Guided by this knowledge, we are undertaking a QI initiative with the aim of reducing same-day surgical cancellations by addressing the contributing factors in our pre-operative practices and processes.
Prehabilitation
PI: Dr. Mayson and prehab working group
Brief overview:
Aim is to identify patients with predefined health conditions—anemia, diabetes, frailty, smoking, malnutrition, chronic pain, poor physical activity and engage and activate them to optimize these conditions prior to surgery so to improve surgical outcomes such as LOS and postoperative morbidity
Postoperative Nausea and Vomiting in Neurosurgical Patients: A Retrospective Analysis
PI: Dr. Rieley
Brief overview
Postoperative nausea and vomiting (PONV) is a common adverse effect of Anesthesia causing decreased patient satisfaction, increased hospital length of stay, higher costs and increased patient morbidity. The use of Aprepitant has been proposed to decrease the incidence of PONV in Neurosurgical patients, in particular those undergoing Posterior Fossa Surgery.
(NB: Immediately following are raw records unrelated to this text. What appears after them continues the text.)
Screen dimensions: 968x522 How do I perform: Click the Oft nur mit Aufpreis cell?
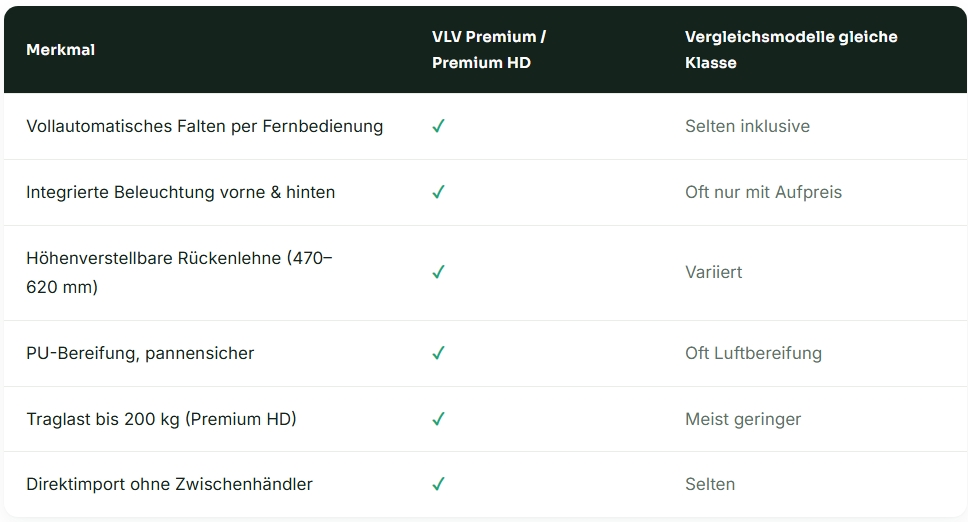tap(763, 193)
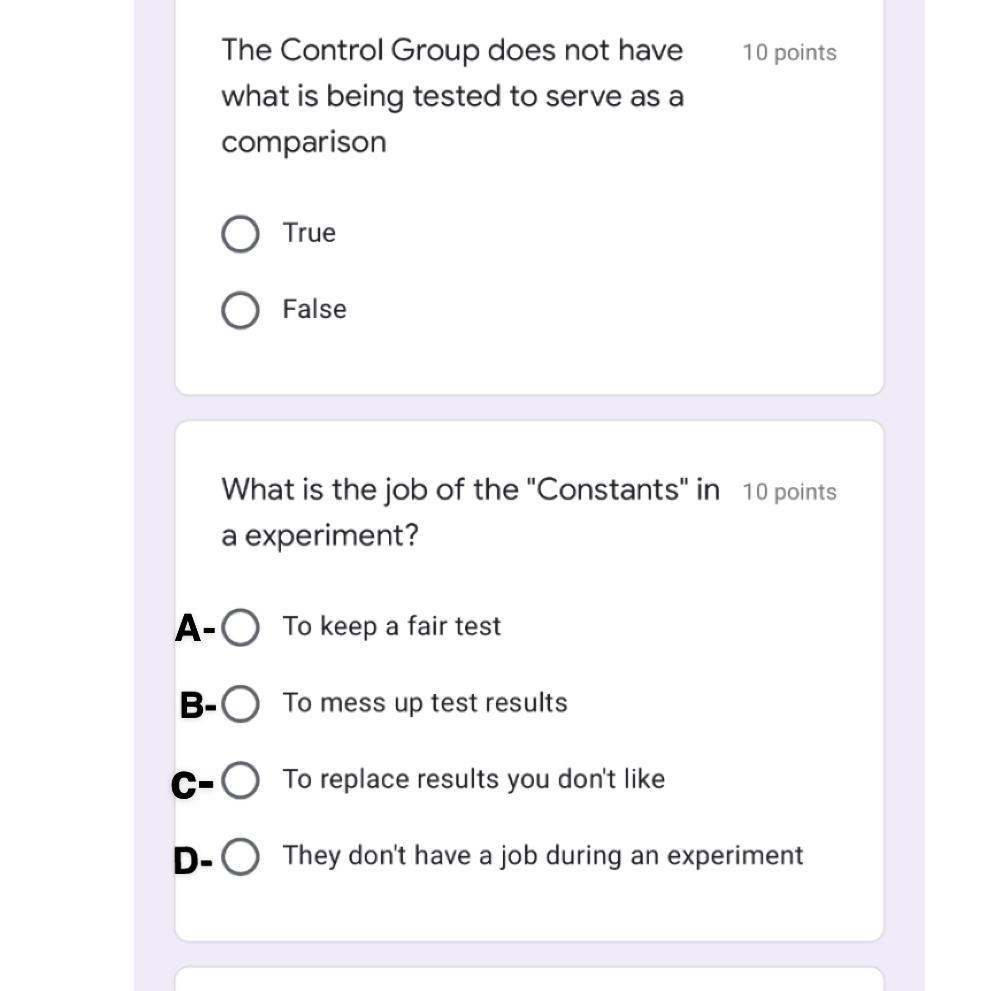991x991 pixels.
Task: Click "They don't have a job" answer text
Action: click(542, 856)
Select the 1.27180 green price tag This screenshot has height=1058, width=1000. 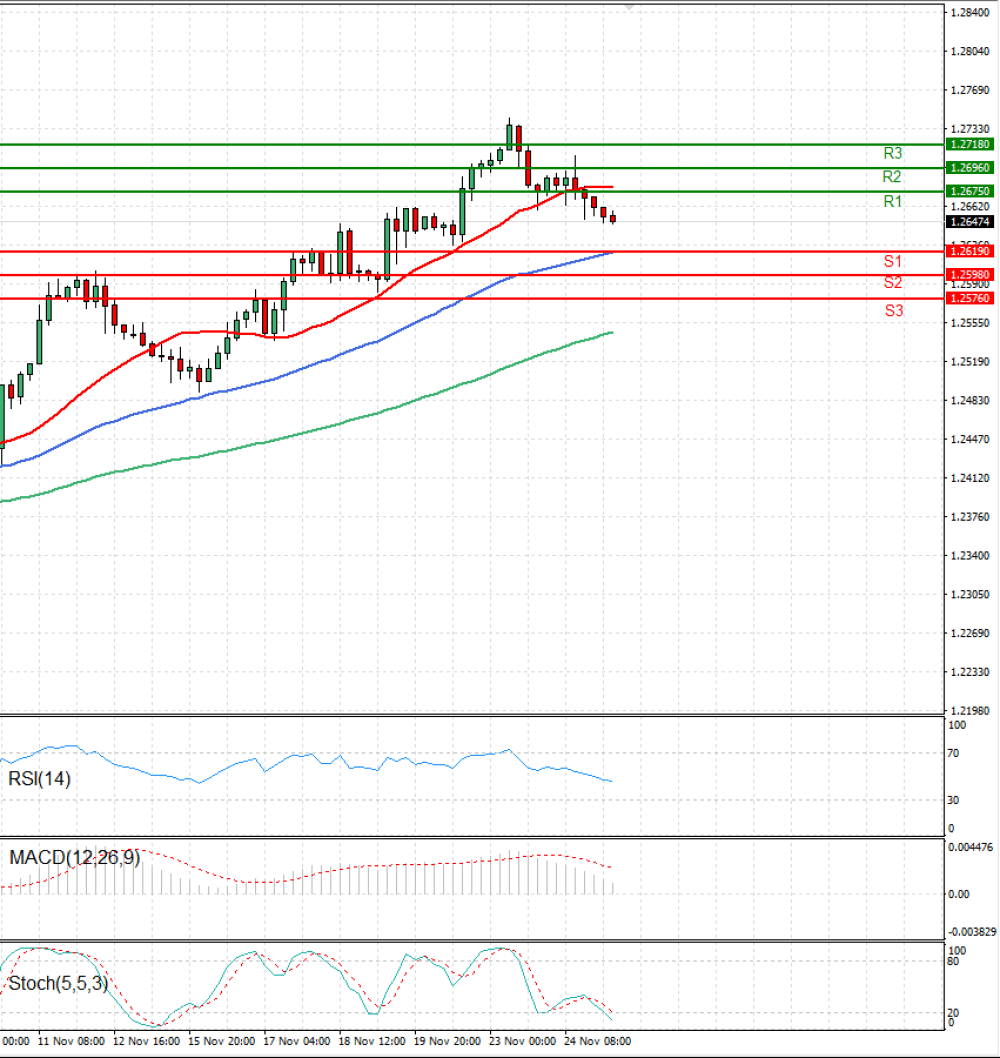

We hypothesize that the incidence of PONV will be higher in patients who received no anti-emetics during Neurosurgical procedures compared to those who received anti-emetics. Furthermore it is likely that those who received combination therapy will have had lower incidence of PONV and those who received Aprepitant will be in the lowest incidence group.
We also hypothesize that PONV will be related to postoperative surgical complications. In addition, decreasing incidence of complications will be seen in decreasing order in those who received Aprepitant as part of their combination prophylaxis; those who received combination prophylaxis; those who received single agent prophylaxis and; those who received no prophylaxis.